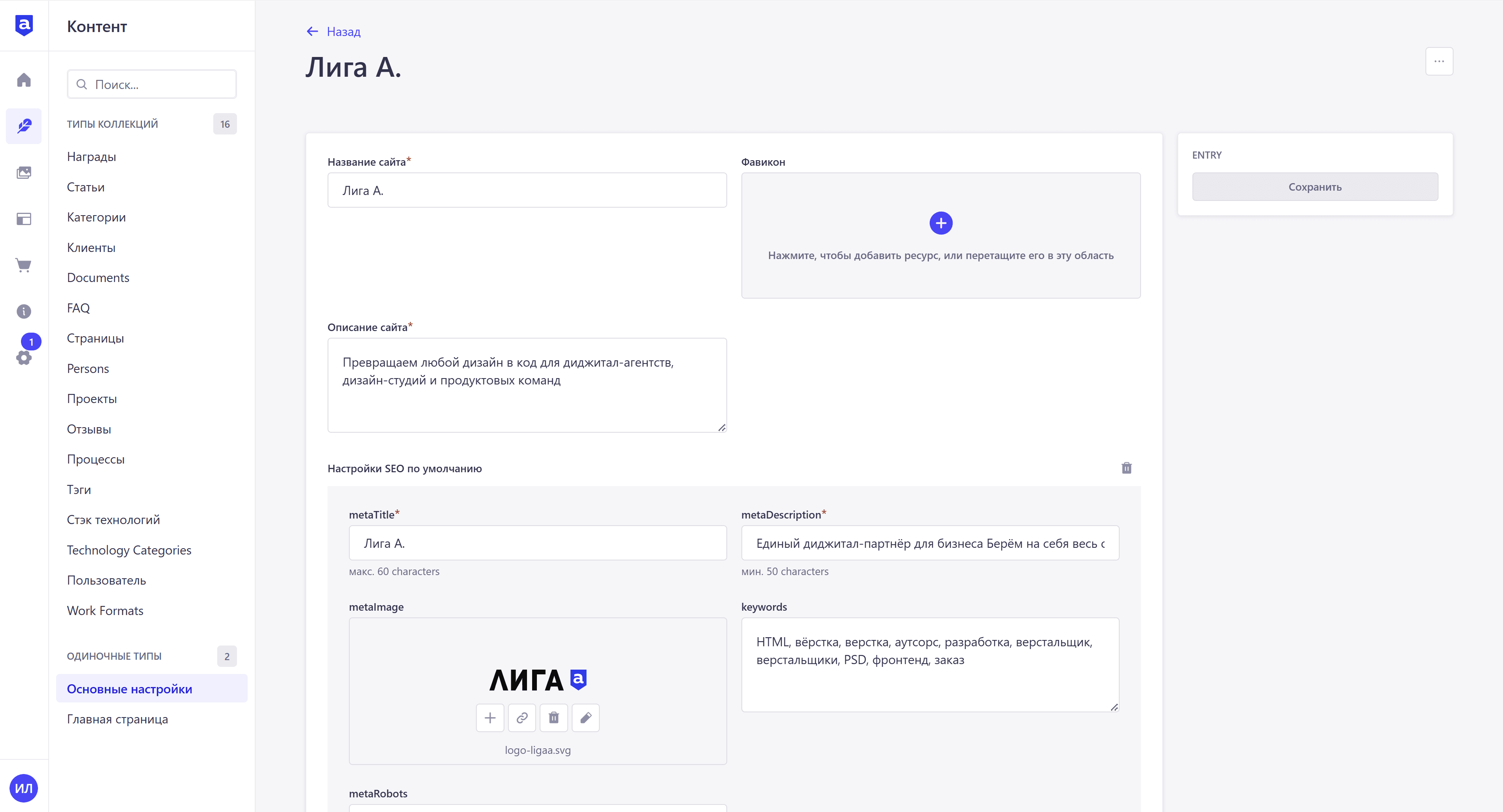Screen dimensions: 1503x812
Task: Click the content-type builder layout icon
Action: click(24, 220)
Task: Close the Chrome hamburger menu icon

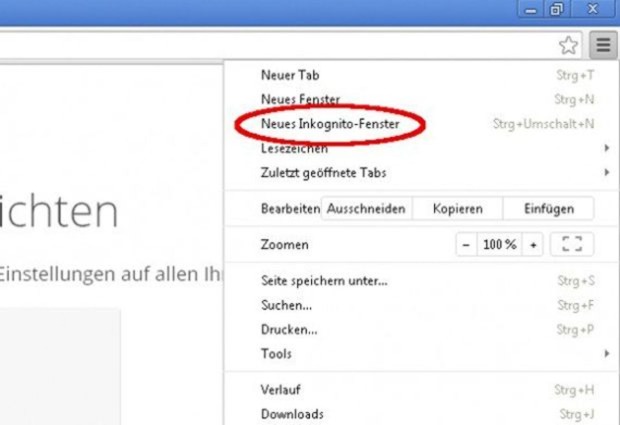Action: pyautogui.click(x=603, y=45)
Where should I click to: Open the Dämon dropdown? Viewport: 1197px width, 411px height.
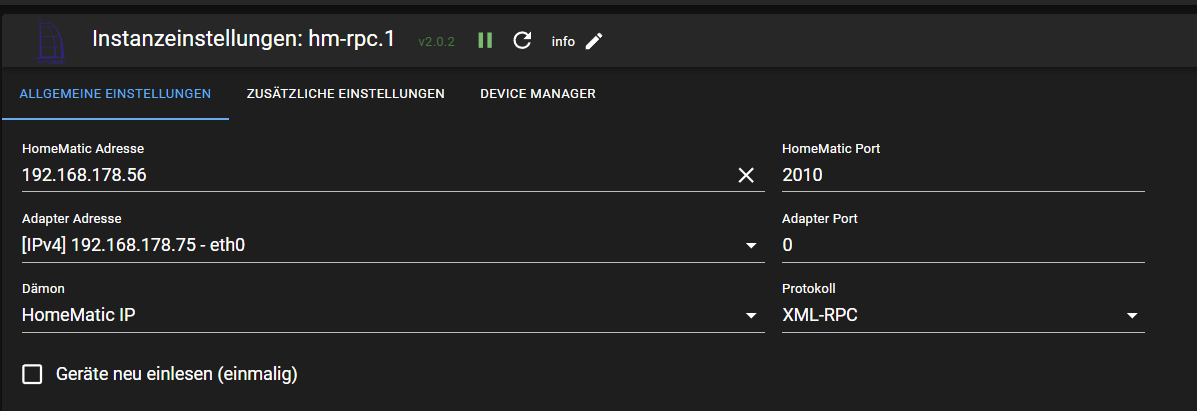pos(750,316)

※ ※ ※

● **TASK INSTRUCTIONS**:
Leave every picture out and retype exactly the lines of the records above from the one holding "Task: Close the Chrome hamburger menu icon" through the last, both ends included and nothing besides.

● **TASK RESULT**:
Task: Close the Chrome hamburger menu icon

Action: pyautogui.click(x=603, y=45)
Where should I click to: Open the Dämon dropdown? Viewport: 1197px width, 411px height.
pos(750,316)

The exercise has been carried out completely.